Digital Cinema: About 80% of films made in India do not get the expected returns because of a high price of distribution. Electronic movie distribution will benefit the owners of B- and C-grade centers, making it possible to participate in the first week of movie release. This is one of the unexplored areas but is likely to emerge as one of the drivers for the VSAT industry.

Retail: VSATs are emerging as a cost-effective option, as compared to dial-up connection, in credit and debit card authorization. It also saves time. One example could be of Hughes that has significant retail customers like Reliance and Vishal.

e-Governance: The government is one of the traditional segment that uses VSAT technology extensively. This is likely to continue as many new schemes like e-Gram are soon to be implemented.

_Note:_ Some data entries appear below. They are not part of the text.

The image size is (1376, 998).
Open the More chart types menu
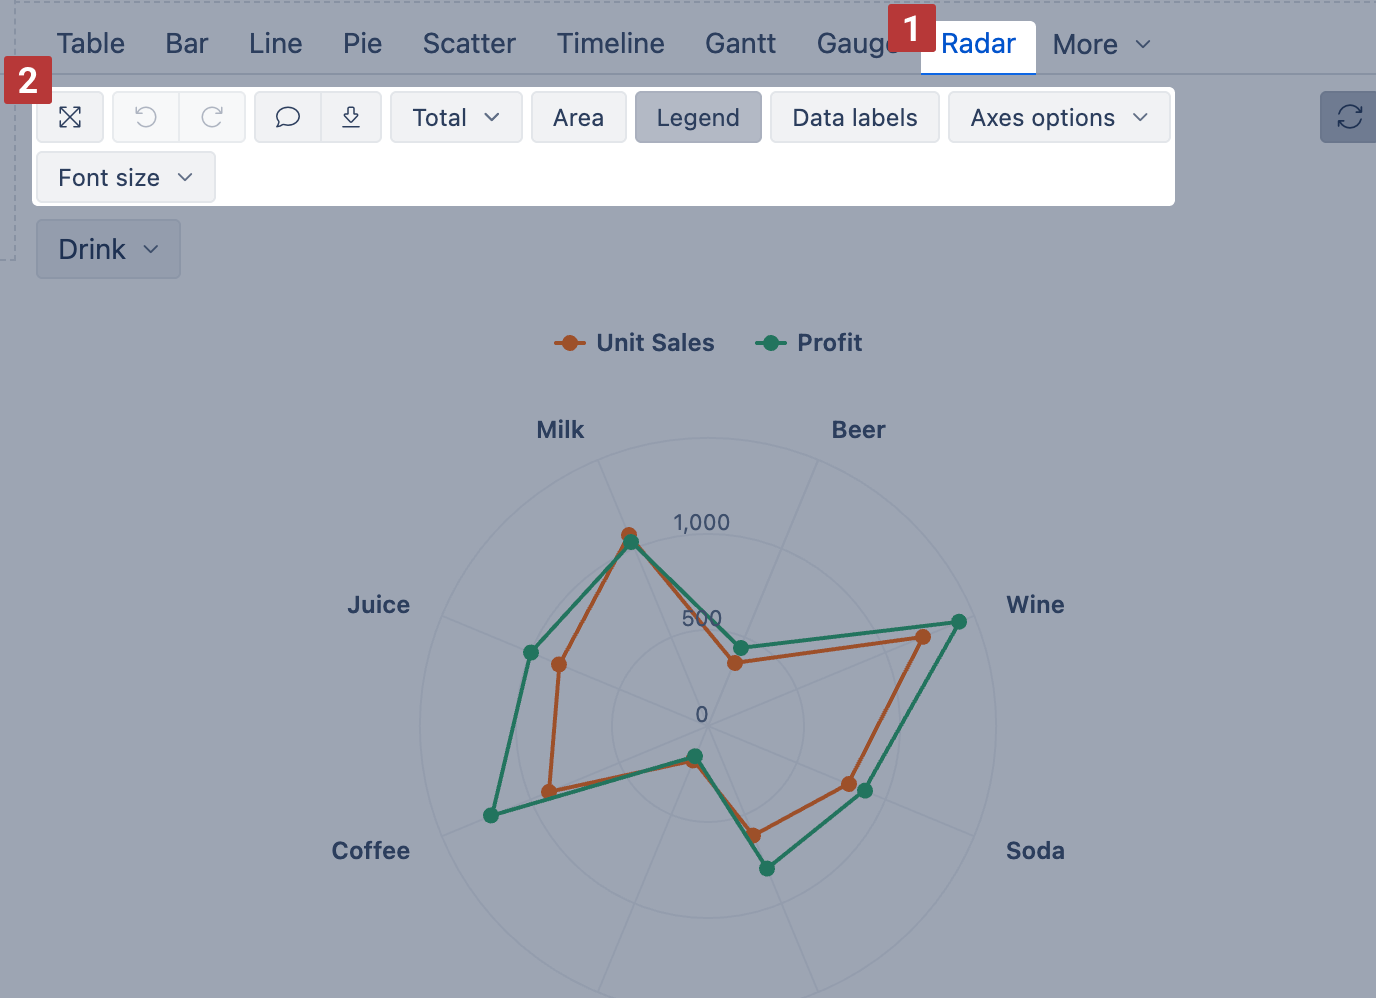tap(1101, 45)

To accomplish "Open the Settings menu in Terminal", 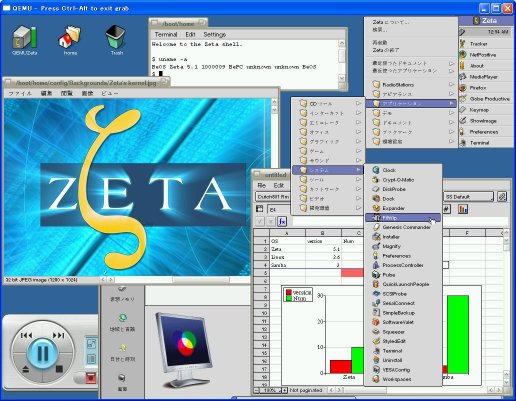I will coord(215,34).
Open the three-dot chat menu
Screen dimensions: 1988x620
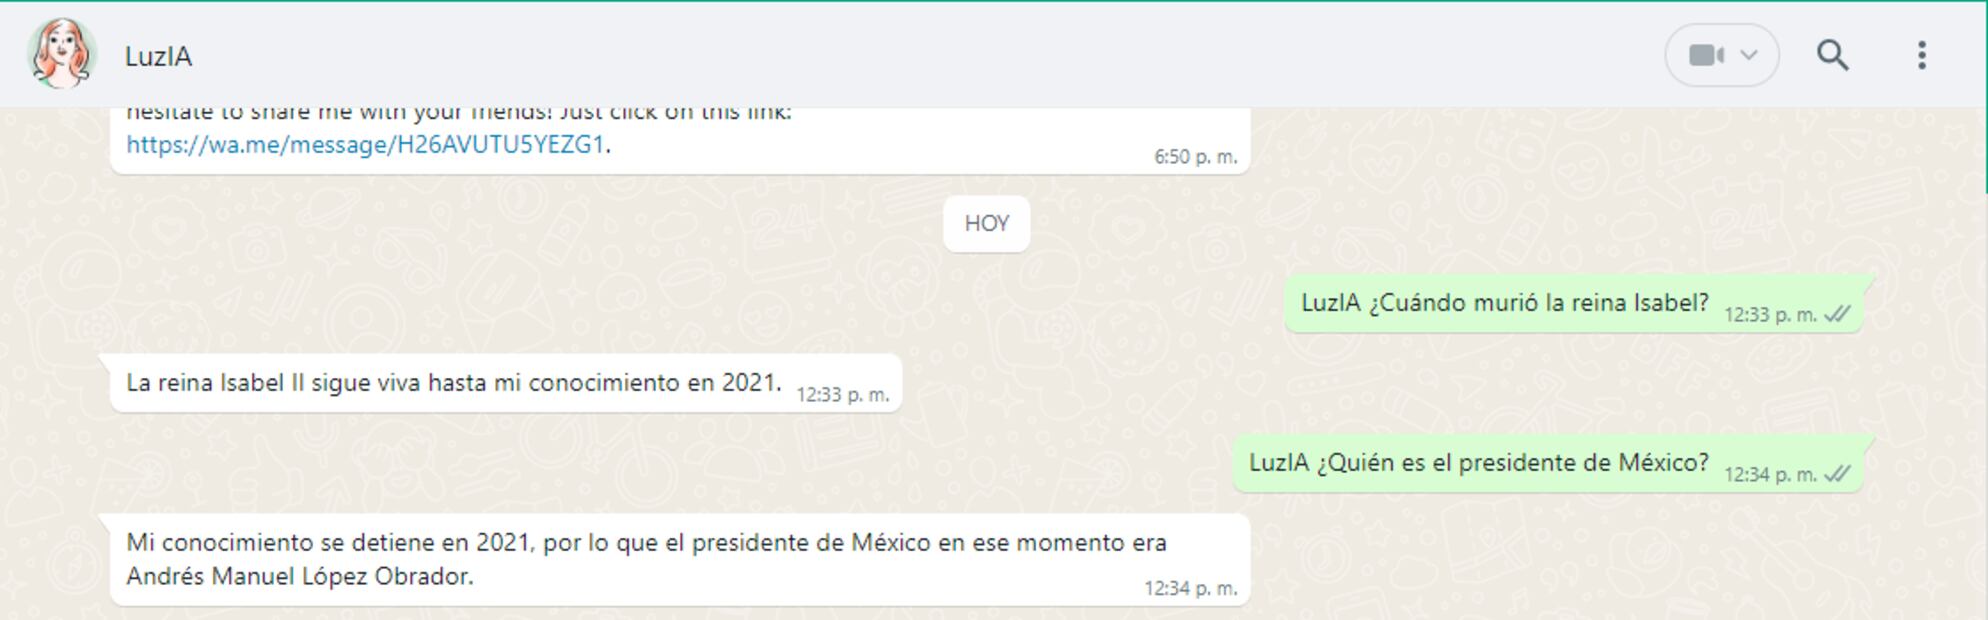pyautogui.click(x=1921, y=55)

Mobility: Mobility is another important area that can witness tremendous growth for VSATs since, transportable and satellite on the move applications have a tremendous potential for land, sea, and air vehicles. Though, regulatory norms are the main obstacles in this arena.

Some Worries
The VSAT industry is currently facing pressure on margins. Though, the year gone by saw sharp decrease in the price of VSATs. The price of VSAT units had come down to Rs 45,000 from Rs 70,000 in April 2007. The other side of the coin is that this will also act as a major growth driver.

The industry is also facing challenges from the regulatory side. While high growth in GSM and CDMA businesses have provided a big opportunity for VSATs to link up the remote towers of operators to base stations, the highly complicated and long regulatory process has taken away considerable business potential from the industry.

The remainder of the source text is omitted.